(GIVEN RECORDS):
◇ ◇ ◇ ◇

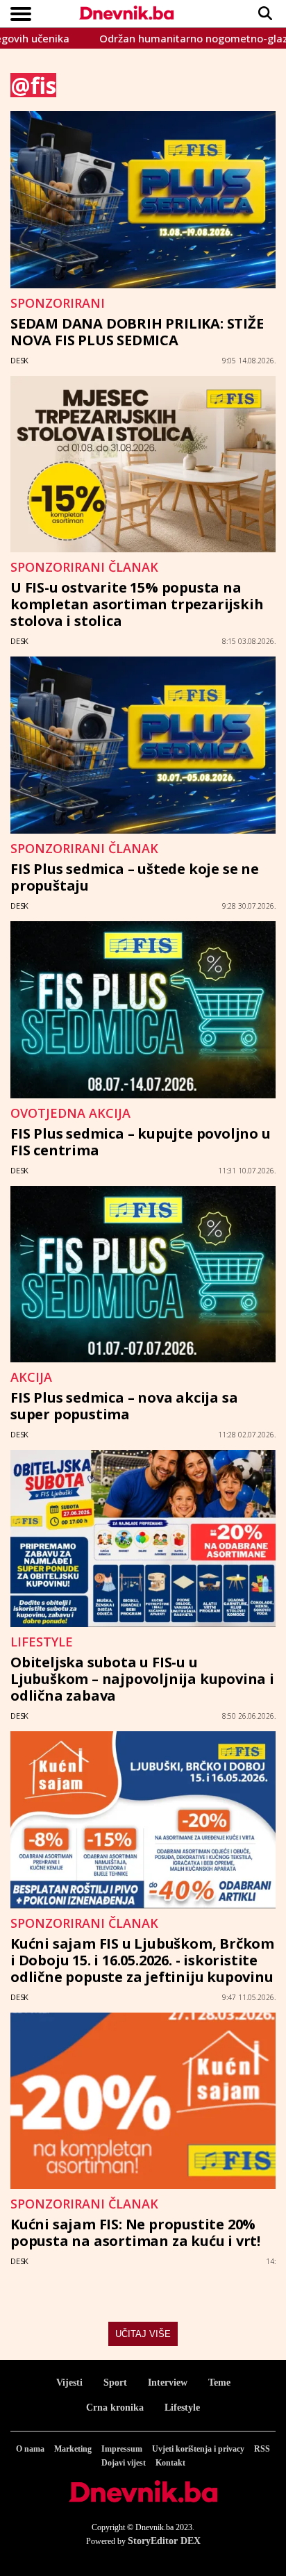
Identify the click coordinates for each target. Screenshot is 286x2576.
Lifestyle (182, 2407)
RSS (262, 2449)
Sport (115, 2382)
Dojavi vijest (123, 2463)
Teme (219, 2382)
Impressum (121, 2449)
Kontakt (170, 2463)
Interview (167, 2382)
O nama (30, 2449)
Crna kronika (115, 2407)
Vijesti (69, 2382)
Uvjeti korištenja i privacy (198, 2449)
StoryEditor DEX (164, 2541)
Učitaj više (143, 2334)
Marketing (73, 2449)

◇ ◇ ◇ ◇

(WHAT THE TASK REQUIRES): All that the answer may hold is the lines from the one with "Dojavi vijest (123, 2463)" through the end of the data, set down exactly as they appear.

(EXERCISE RESPONSE):
Dojavi vijest (123, 2463)
Teme (219, 2382)
Impressum (121, 2449)
Kontakt (170, 2463)
Interview (167, 2382)
O nama (30, 2449)
Crna kronika (115, 2407)
Vijesti (69, 2382)
Uvjeti korištenja i privacy (198, 2449)
StoryEditor DEX (164, 2541)
Učitaj više (143, 2334)
Marketing (73, 2449)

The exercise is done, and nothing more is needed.